Mulher disposta, Geni costumava ir atrás do seu criatório montada numa bicicleta ou quando necessário de pé mesmo. Às vezes, a cabra dava crias no mato e era preciso ir atrás para trazer os borregos para o chiqueiro.
“Se deixasse eles no mato, além das onças, os urubus e os carcarás matavam e comiam” – afirma.
Depois dos ataques constantes de suçuaranas, a família lhe convenceu a não ir mais atrás das cabras sozinha. Geni diz que agora está muito perigoso e que das 100 cabeças sobraram apenas 27 “das maiores”.
“Parece que está chegando o dia em que os nossos filhos virão nos visitar e a gente não vai ter mais nada para comer” – expressa-se com tristeza Ana, da comunidade Conceição, que cria apenas 10 cabeças e não se aventura mais pela caatinga sozinha.
Já o vizinho Sebastião Souza Bonfim, 51 anos, não desistiu da lida porque não tem outro modo de sobrevivência na região. Do rebanho de duzentos cabeças, atualmente conta com cento e vinte caprinos.
O último rasto de onça que avistou foi semana passada, bem perto de casa. Mesmo assim, ele prende e solta o rebanho todos os dias para evitar prejuízo. Sebastião diz que quando os bichos dormem no malhador (lugar onde a criação descansa na caatinga), a onça já chegou a matar oito deles.

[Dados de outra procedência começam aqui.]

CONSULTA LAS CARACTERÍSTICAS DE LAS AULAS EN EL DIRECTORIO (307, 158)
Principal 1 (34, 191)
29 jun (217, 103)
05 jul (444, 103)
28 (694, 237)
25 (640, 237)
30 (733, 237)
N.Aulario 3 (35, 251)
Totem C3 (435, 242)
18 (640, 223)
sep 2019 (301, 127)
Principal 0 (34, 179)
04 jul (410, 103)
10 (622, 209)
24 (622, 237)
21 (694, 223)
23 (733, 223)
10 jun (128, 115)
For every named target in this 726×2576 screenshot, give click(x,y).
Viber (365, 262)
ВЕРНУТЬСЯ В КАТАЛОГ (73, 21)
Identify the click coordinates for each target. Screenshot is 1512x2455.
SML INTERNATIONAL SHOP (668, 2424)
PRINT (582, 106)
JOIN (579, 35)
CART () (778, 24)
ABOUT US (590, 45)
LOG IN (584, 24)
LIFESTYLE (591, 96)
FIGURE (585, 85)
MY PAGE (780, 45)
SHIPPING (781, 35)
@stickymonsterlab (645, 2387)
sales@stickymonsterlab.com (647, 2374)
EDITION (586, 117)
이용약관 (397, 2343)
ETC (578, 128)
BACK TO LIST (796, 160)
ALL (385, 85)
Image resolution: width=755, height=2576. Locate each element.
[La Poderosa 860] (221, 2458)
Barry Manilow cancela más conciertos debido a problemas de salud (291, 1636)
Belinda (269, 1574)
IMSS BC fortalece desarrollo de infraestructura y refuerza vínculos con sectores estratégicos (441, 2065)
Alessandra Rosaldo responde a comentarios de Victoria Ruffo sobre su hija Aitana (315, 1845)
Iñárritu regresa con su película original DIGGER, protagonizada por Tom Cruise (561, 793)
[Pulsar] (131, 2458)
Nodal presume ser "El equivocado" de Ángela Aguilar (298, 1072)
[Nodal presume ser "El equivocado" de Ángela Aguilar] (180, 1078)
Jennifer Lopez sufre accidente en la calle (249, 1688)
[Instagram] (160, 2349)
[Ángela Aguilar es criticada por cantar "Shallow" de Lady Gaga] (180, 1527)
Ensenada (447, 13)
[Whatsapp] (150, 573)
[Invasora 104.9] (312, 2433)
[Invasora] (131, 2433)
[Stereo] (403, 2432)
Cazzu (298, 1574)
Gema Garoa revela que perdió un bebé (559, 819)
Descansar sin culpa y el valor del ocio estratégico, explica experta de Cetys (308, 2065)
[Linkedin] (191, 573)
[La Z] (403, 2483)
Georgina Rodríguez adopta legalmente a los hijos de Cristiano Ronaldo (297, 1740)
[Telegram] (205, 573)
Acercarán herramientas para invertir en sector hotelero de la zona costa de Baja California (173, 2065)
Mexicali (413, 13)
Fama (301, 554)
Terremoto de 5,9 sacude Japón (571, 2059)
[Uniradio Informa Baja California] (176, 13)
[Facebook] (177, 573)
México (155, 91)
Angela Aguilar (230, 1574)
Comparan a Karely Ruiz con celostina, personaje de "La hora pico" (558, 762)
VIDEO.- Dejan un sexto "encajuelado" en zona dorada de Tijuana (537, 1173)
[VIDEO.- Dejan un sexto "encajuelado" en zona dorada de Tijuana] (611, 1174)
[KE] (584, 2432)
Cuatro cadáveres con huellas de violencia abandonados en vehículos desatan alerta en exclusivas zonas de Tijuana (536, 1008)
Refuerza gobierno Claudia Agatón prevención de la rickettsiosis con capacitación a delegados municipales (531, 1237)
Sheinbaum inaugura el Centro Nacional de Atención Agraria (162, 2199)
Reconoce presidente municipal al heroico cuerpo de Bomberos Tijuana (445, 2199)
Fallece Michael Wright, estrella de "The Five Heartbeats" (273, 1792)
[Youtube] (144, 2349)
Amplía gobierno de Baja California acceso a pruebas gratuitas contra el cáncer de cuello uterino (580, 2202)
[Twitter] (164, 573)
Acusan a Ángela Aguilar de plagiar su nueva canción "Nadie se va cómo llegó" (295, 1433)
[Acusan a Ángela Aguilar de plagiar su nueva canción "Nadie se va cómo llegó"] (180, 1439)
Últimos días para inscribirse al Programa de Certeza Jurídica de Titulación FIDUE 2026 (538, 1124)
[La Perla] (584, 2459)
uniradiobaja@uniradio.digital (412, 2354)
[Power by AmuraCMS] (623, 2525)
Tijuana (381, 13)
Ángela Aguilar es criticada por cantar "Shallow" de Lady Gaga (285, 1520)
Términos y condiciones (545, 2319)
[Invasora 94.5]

Depois das chuvas, quando a terra está molhada e os arbustos da caatinga cheios de folhas, há fartura de alimento para os bodes e as ovelhas. Neste tempo é mais difícil da criação voltar para o chiqueiro à noite. Assim, fica mais vulnerável.
ANGÚSTIA
Sebastião, Ana, Geni, Nilton, Ivete e muitos outros que nasceram e se criaram nestas terras estão sem saber o que fazer. Denunciar mais uma vez a situação e exigir respostas da Codevasf não parece mais um caminho sensato como menciona Gilberto:
“A Codevasf nunca dá retorno. Ela faz as coisas e a gente ouve dizer que o caso está na justiça, mas parece que os juízes e juízas estão sempre do lado dela. A gente não pode fazer nada e eles estão sempre desmatando” – revolta-se
Os mais antigos permanecem nas terras angustiados, com medo de perder a fonte de renda. Resistem porque não sabem fazer outra coisa. Já os mais jovens desistem diante de tanto prejuízo e do desgosto de ver os animais mortos no campo. Para eles, a única opção é fechar as porteiras definitivamente.
As comunidades perceberam que está em curso a extinção da população que tradicionalmente soube conviver com o semiárido baiano sem destruí-lo. Muito antes de se falar em aquecimento global, eles aprenderam por gerações a importância de proteger o meio ambiente e as fontes de água, hoje ameaçadas pela agricultura irrigada em larga escala e os pesticidas utilizados. Quem resume melhor o ponto em que a situação chegou é Albino, pequeno criador:
“Se o cara morar aqui e não criar nada, mais antes caçar um buraco e se enterrar.”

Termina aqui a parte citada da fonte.